Ce conflit a été interprété comme un recul des Oulad Nacer. L’appropriation de lieux a permis à un groupe d’affirmer sa présence sur un espace et puis de s’approprier un espace jusque là reconnu comme appartenant à un autre groupe. Cette politique du fait accompli s’apparente à celles des tribus nomades de la péninsule arabique qui, pour s’opposer à une autre tribu, commençaient par s’installer sur leur territoire. Cette action était interprétée comme une démonstration de force202. Il est possible que cet exemple, qui a marqué les esprits dans la région, ait introduit de nouvelles stratégies politiques. L'appropriation de lieux dans la bediyya serait devenue une arme politique, constituant une explication à la multiplication des localités.

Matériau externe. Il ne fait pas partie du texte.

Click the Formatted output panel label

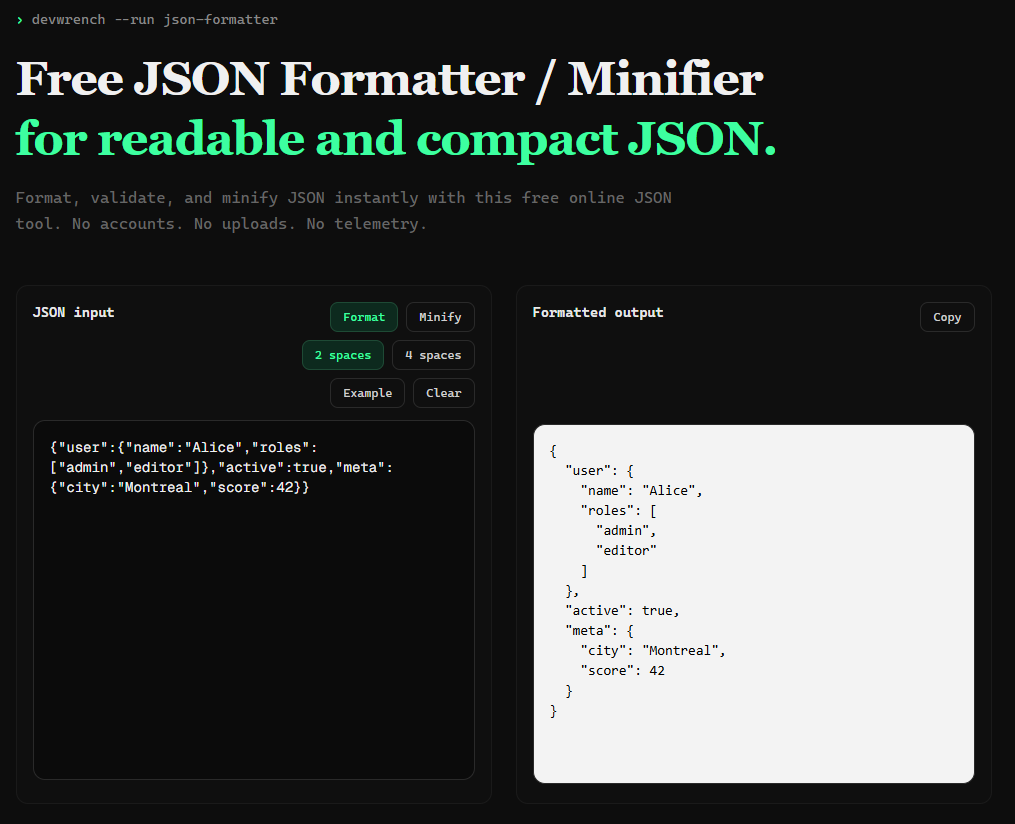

La plupart des appropriations sont en effet la prise de possession et l’aménagement d’un site jusque là inoccupé pour y créer le lieu-noyau d'un groupe tribal. Certains sites avaient déjà un nom, celui d’un oued, d’une forêt ou d’une dune et d’autres n’existaient pas encore dans la toponymie. Ces derniers n’existaient donc pas en tant que lieu. Dans une région où il n’y avait qu’une dizaine de villages il y a soixante ans, le nombre de localités recensées s'est considérablement accru. En ce qui concerne la zone étudiée, elles étaient 29 en 1977, 35 en 1988 et 85 en 2000. Même si nous verrons dans la troisième partie que l'apparition nouvelle d'une localité dans un recensement relève parfois d'événements un peu plus complexes, la plupart sont autant de nouveaux lieux appropriés par un groupe dont le contrôle est l'enjeu de stratégies de réussite individuelle et de rivalités entre groupe dans la maîtrise de l'action politique qui s'inscrit dans la dynamique politique mauritanienne.